Born in Pennsylvania in 1958, Keith Haring was an iconic artist in the world of pop art and street art, emerging from the 1980s New York graffiti scene and producing art with a social and political resonance. Themes such as gay rights, safe sex, AIDS awareness and the anti-apartheid movement were favored subjects. He died of AIDS-related complications, aged 31, in February 1990, exactly one year on from his visit to Barcelona.
That visit came at a time when urban art was flourishing in the city, and Barcelona was a global hotspot for the scene. Notably, there is extensive photographic and video documentation showing how Haring painted Acid, proving that he was indeed the artist.
The mural’s declaration as a Cultural Asset of National Interest came about through collaboration between Barcelona City Council and the Catalan government. It provides the work with the “maximum degree of protection” and prevents it from being “extracted and moved from its current location,” Sònia Hernández, Cultural Heritage director told the Catalan News Agency (ACN).
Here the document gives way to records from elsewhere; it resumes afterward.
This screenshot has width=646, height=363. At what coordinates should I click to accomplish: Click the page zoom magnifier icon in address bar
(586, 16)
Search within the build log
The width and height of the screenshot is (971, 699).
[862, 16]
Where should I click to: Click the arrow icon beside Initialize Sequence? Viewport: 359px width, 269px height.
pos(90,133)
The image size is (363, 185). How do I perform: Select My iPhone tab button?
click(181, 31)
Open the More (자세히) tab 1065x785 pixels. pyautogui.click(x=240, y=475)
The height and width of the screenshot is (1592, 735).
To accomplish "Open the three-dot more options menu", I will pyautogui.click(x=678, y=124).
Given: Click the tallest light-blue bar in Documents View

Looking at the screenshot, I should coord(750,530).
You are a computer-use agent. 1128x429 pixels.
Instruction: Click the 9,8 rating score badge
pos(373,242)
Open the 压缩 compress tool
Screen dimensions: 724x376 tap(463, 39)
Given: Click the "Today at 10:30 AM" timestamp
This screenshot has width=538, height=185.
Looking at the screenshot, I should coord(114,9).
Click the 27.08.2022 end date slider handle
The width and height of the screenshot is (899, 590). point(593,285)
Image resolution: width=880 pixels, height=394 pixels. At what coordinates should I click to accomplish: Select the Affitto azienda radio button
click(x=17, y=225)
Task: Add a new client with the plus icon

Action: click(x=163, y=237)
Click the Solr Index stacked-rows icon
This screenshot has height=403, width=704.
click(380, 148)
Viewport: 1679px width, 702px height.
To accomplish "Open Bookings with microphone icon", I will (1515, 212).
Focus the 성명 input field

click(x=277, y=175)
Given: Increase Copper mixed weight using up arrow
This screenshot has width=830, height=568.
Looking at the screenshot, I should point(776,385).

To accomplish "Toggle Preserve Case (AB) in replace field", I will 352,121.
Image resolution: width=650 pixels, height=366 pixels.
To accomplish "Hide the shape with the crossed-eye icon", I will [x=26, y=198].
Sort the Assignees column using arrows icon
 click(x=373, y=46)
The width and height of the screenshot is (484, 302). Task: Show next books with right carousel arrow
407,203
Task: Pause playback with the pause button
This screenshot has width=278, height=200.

The building owners must take care of its conservation and preservation. If they want to sell it, they must inform the government, which would then have the right to remove the work and acquire it for the national collection.
Acid is the only surviving Haring mural in Barcelona done by his own hand. The famous piece in the square outside the MACBA museum is a restoration of a work which disappeared in the years after it was painted, before being painstakingly brought back to life by conservation experts.